Since the new Trump administration took office in 2025, US science agencies have lost more staff than during the previous two decades. Another 10,000 or so Ph.D. experts in technical fields employed by the US federal government have been lost to retirements, layoffs, or acquisitions, Science reported.
Speakers at the DC protest included Steve Volz, former head of the National Oceanic and Atmospheric Administration’s satellite division, who said the Trump administration had sidelined him for privatizing federal weather forecasts. (The agency did not respond to a request for comment.) Also addressing the protest were young researchers at the National Institutes of Health, whose union in March received a letter from the agency saying the government would no longer recognize it. Lawmakers and political figures, including Democratic Sen. Chris Van Hollen of Maryland and conservative-lawyer-turned-Trump-critic George Conway, also filled the speakers’ lineup.

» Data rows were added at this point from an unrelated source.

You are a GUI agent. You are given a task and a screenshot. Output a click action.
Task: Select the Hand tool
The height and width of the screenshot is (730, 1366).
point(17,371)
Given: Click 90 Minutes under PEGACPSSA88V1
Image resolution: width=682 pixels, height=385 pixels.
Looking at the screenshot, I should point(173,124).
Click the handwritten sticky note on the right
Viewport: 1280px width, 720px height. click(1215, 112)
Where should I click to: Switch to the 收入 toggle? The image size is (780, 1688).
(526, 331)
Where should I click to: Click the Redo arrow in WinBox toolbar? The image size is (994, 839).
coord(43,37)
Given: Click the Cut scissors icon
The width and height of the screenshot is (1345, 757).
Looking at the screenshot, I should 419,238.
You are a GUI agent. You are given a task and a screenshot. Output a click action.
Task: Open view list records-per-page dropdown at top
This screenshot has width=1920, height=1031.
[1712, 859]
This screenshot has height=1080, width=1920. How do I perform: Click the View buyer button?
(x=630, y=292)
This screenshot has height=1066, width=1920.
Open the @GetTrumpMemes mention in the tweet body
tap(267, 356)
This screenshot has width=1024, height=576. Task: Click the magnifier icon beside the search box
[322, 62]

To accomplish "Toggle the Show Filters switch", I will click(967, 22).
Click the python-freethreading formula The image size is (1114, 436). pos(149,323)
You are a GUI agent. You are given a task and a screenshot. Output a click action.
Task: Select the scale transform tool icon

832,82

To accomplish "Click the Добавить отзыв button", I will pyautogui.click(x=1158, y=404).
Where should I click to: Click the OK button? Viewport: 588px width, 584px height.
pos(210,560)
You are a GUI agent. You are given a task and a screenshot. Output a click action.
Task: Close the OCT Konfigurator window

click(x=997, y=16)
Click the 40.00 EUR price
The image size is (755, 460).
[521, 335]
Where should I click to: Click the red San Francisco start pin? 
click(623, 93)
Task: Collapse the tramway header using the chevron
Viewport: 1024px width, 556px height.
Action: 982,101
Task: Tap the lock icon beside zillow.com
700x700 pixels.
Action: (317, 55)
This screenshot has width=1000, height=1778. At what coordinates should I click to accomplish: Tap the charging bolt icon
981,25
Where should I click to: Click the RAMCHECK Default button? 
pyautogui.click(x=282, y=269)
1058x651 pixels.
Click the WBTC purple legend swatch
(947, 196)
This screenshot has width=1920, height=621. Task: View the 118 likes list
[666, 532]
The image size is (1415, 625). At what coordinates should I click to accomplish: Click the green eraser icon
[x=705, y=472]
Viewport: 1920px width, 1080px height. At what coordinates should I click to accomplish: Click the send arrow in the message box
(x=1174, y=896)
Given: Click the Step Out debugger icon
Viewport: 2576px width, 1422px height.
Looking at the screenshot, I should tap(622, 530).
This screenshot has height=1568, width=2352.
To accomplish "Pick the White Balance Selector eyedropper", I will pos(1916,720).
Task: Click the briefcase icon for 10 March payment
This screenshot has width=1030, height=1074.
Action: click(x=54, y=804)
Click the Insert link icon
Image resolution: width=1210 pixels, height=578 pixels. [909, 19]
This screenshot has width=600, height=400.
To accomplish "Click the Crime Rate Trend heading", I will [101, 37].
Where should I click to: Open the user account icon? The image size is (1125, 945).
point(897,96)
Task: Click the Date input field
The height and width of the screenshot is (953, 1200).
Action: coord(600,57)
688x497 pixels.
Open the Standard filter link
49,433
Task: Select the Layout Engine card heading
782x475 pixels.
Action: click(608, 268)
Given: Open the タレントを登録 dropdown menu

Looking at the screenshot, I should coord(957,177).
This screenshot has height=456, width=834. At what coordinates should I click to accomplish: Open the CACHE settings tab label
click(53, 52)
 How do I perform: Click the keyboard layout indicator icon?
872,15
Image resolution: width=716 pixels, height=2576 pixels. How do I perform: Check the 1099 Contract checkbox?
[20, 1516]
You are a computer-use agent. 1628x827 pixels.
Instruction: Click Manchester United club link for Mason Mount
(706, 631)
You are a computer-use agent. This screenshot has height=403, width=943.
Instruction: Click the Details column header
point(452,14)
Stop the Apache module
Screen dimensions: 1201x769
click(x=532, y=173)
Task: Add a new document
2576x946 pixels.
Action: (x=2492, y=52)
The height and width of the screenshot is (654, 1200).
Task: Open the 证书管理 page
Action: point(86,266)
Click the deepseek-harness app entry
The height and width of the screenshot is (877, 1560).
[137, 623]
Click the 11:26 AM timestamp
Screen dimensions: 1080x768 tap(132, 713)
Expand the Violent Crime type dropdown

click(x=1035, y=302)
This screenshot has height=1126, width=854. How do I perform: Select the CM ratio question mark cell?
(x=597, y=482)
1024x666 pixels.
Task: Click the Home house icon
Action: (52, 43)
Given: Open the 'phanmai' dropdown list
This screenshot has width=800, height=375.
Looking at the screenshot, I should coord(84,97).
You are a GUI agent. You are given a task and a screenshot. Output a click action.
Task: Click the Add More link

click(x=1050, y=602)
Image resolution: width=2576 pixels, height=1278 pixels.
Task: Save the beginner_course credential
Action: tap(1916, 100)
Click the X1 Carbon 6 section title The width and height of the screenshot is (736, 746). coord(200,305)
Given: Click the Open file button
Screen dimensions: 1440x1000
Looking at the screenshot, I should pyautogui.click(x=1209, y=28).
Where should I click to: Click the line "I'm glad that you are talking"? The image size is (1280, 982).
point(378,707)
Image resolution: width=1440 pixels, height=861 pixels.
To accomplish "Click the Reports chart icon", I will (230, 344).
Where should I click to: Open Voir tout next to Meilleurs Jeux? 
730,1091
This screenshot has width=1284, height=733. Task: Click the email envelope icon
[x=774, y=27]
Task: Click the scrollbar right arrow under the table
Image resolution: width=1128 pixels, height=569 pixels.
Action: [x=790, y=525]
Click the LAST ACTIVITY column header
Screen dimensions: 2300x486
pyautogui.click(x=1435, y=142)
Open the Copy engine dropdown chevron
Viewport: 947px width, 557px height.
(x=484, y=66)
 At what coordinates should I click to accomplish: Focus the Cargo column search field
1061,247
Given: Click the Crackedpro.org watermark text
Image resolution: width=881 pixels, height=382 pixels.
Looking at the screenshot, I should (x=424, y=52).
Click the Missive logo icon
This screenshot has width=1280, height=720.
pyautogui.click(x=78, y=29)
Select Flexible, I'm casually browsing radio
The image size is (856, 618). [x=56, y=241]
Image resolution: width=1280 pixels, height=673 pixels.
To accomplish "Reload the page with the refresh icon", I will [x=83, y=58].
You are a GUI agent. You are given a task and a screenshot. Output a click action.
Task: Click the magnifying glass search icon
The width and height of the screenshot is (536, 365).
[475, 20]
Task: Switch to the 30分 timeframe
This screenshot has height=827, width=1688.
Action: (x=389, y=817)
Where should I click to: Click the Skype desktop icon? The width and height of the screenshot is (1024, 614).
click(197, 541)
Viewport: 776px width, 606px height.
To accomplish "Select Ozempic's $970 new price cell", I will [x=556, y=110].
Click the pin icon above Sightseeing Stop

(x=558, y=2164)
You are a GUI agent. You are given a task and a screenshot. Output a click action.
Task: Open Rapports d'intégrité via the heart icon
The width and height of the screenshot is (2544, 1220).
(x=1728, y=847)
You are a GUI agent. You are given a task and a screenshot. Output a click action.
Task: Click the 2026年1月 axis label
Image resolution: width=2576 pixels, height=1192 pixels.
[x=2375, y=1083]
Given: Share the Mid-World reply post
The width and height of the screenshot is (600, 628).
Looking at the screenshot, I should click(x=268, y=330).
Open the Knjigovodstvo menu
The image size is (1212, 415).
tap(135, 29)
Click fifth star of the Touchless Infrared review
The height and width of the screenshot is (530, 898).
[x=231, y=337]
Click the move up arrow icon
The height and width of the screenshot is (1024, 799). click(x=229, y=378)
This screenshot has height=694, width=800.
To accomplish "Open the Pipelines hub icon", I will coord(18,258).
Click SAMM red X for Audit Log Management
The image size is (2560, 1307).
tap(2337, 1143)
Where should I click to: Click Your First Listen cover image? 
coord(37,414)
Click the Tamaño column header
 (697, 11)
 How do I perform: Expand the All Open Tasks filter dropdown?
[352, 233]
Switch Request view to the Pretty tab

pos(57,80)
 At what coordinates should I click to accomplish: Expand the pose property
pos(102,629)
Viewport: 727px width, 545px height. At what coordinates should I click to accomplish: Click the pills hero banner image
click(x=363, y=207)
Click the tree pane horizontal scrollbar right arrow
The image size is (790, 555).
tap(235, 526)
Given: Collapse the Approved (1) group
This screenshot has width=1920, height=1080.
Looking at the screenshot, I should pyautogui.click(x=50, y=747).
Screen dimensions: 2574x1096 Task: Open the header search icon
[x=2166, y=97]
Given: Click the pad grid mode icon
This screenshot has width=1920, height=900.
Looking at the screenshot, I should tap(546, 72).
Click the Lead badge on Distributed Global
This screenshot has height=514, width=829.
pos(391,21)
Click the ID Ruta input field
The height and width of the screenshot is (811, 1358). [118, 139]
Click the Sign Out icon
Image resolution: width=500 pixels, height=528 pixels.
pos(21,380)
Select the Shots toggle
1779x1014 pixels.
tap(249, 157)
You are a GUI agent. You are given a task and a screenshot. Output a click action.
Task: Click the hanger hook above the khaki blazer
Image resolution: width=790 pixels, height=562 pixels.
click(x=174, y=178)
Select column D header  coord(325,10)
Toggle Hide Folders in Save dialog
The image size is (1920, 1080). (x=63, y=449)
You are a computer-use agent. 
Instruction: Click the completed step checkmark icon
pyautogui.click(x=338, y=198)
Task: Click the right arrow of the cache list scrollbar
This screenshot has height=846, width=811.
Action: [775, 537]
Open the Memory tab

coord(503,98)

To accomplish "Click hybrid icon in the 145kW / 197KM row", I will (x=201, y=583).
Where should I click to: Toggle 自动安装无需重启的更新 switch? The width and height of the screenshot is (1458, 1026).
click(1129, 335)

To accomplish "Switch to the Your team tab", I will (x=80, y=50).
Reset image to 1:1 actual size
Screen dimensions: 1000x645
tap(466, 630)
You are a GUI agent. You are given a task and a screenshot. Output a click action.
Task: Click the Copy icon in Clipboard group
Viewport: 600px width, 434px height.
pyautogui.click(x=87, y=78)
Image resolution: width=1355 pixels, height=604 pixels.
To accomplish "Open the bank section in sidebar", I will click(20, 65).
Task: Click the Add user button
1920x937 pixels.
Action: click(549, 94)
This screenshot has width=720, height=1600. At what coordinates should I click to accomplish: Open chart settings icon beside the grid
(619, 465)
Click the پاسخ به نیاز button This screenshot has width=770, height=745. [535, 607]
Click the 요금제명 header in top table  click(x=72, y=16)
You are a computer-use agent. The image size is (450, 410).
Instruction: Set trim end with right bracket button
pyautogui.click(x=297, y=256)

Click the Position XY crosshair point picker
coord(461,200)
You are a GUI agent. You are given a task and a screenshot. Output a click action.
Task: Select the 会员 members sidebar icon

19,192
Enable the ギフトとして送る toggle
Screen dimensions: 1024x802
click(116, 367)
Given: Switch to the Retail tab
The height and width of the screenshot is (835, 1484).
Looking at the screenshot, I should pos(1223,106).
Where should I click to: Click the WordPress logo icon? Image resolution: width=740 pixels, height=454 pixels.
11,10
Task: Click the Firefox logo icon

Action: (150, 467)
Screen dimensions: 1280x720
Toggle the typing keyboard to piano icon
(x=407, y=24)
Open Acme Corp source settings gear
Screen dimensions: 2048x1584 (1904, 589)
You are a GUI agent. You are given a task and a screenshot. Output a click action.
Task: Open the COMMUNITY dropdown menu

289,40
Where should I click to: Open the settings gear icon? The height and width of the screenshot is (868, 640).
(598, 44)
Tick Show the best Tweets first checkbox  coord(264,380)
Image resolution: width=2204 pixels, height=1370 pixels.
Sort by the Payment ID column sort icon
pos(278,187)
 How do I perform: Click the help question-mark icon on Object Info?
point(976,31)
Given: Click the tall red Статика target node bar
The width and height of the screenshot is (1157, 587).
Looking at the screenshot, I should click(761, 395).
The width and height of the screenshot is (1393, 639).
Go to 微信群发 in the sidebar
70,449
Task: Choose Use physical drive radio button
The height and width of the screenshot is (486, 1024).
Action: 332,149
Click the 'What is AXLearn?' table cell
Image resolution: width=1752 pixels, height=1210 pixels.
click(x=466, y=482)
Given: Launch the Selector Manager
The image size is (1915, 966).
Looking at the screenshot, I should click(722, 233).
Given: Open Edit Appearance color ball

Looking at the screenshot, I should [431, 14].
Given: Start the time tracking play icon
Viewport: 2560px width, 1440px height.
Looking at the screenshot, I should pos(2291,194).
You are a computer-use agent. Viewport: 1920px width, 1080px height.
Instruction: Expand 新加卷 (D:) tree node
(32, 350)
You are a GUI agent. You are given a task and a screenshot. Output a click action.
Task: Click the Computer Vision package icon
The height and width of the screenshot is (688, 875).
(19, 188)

Senator Chris Van Hollen of Maryland backstage at a March 7, 2026, protest in Washington DC
Dan Vergano/Scientific American
Congress’ decision to swing away from making the catastrophic cuts in science funding that the Trump administration had proposed in 2025 is a “ray of sunshine,” Van Hollen said, speaking backstage to Scientific American. But he added that an upcoming presidential budget request focused on defense spending will almost certainly again require those cuts. “The setback has made a difference,” Van Hollen said, adding that Congress has written into law requirements that scientific funds be used for the research purpose for which they are earmarked. The administration could ignore those laws, he said, triggering lawsuits and ultimately putting science on hold. “That’s why I say a sunbeam, not that the sun has come out,” he said.
In the past year, “we’ve seen scientists mobilize for various days of action in defense of science, (which) have become a rallying cry for the broader resistance movement,” says sociologist Dana Fisher of American University, who studies and maps protests. Researchers perfectly fit the demographics of expected Trump administration protesters: white, highly educated and middle-aged or older, she says.
“I expect that we will continue to see science as a focus and mobilization of action,” she adds.
Editor’s note: This story is in development and may be updated.